Launch of legislative procedure on Health Technology Assessment

On 31 January, the EC published a proposal for a Regulation on Health Technology Assessment (HTA). Since then, the European Parliament’s Committees, which are going to be involved in the legislative process, have been appointing their rapporteurs and shadow rapporteurs.

The Committee on Industry, Research and Energy (ITRE) has appointed Lieve Wierinck (ALDE, Belgium) as rapporteur for opinion. Ms. Wierinck has been extremely involved in health-related dossiers since she joined the European Parliament in 2016 following Philippe De Backer’s appointment as Belgian national minister. She will be in charge of preparing the Committee’s opinion on the Commission proposal.

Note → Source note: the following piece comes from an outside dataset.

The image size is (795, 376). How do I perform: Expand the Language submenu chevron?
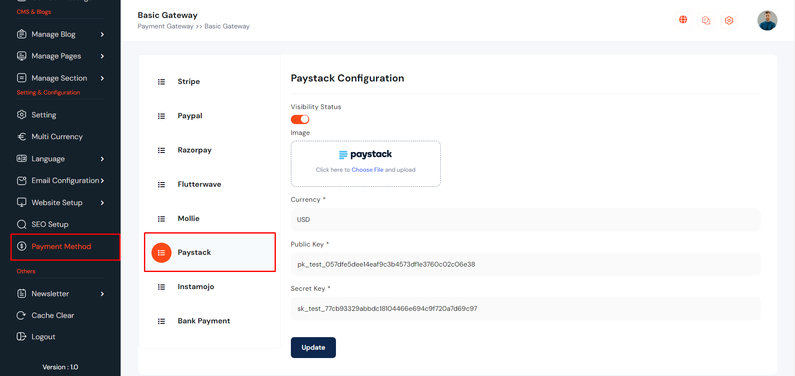pos(102,159)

This opinion will consist of amendments to the proposal accompanied by short justifications and will be taken into account when drafting the Parliament’s position on the proposal.

The Commission proposal establishes a requirement for mandatory use of the joint clinical assessment reports and no repetition of the assessment in Member States' overall HTA processes. Member States will continue to carry out non-clinical assessments (i.e. on economic, organisational, ethical domains) and will draw conclusions on the overall added value of the assessed health technology based on the joint clinical assessment report and their own non-clinical assessment.

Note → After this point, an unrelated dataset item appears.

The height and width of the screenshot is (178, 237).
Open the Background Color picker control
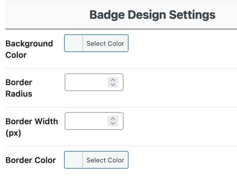point(105,43)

The proposed mandatory cooperation model is based on a four-pillar approach:

  • Joint clinical assessments – where EU added value is considered to be strongest.
  • Joint scientific consultations – this will allow a developer in the development phase of a health technology to seek the advice of HTA authorities and bodies on the data and evidence likely to be required as part of a potential future joint clinical assessment.
  • Horizon scanning – an annual study will be carried out on the identification of emerging health technologies.
  • Voluntary cooperation – although the proposal provides for mandatory cooperation on joint clinical assessments, it also provides for the possibility for Member States to continue to cooperate on a voluntary basis at Union-level.

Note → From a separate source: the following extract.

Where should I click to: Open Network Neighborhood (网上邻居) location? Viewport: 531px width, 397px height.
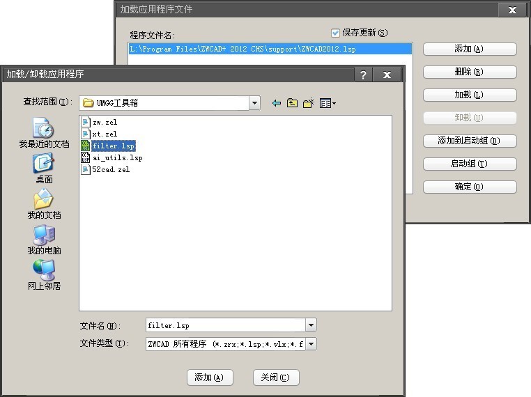coord(44,275)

The proposal takes the form of a Regulation.Regulations are legal acts that apply automatically and uniformly to all EU Member States as soon as they enter into force, without needing to be transposed into national law.

The proposal will follow the so-called “ordinary legislative procedure”. This means that both Council and Parliament will work on their opinion on the proposal and draft a report. The two institutions (“co-legislators”) will then need to agree on a common position.